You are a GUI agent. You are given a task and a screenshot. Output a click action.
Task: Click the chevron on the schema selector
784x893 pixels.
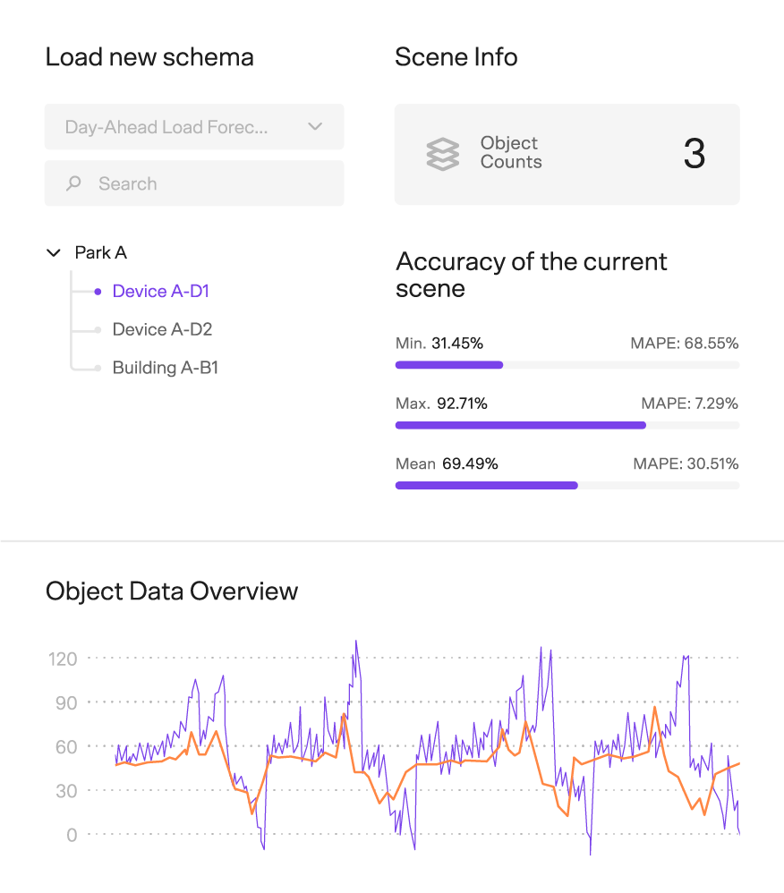pyautogui.click(x=315, y=127)
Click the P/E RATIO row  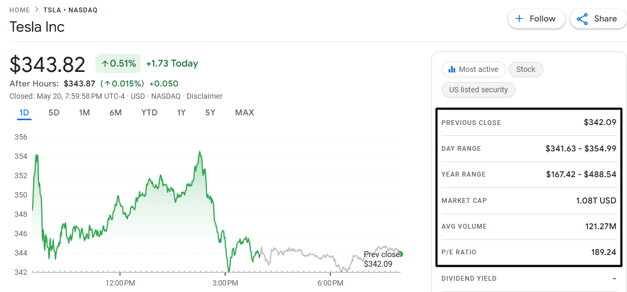tap(528, 252)
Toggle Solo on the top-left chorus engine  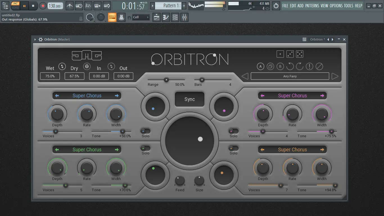pyautogui.click(x=145, y=131)
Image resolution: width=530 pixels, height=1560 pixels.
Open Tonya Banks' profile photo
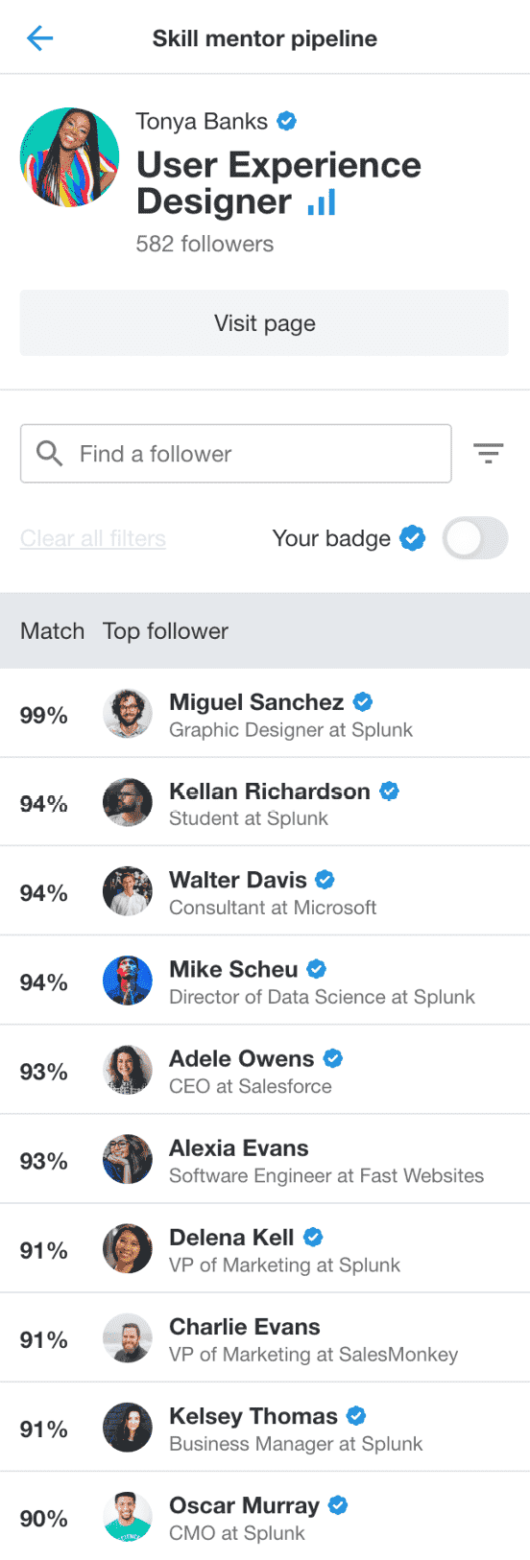tap(70, 157)

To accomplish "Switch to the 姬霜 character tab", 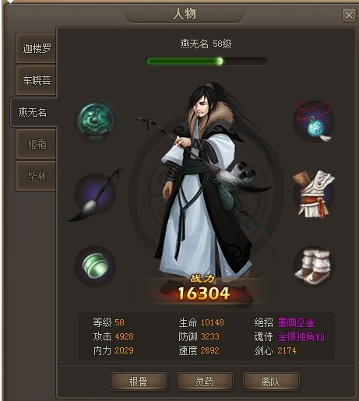I will tap(36, 144).
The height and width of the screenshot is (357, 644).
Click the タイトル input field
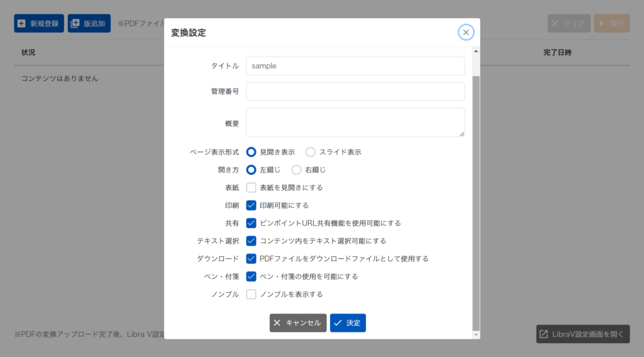pyautogui.click(x=355, y=65)
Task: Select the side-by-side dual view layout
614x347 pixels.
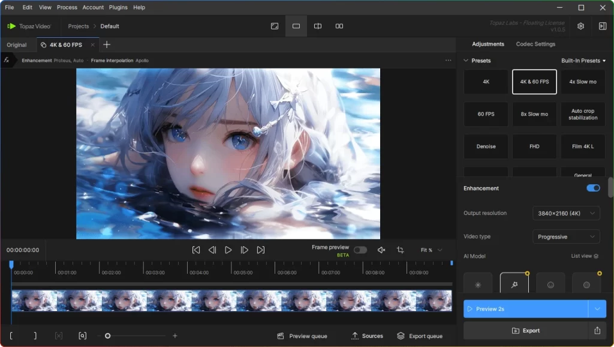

Your instructions
Only lines that hold the string "height" belong in the answer, so copy every one of them from the records.

Answer space
Image resolution: width=530 pixels, height=1560 pixels.
The height and width of the screenshot is (357, 644).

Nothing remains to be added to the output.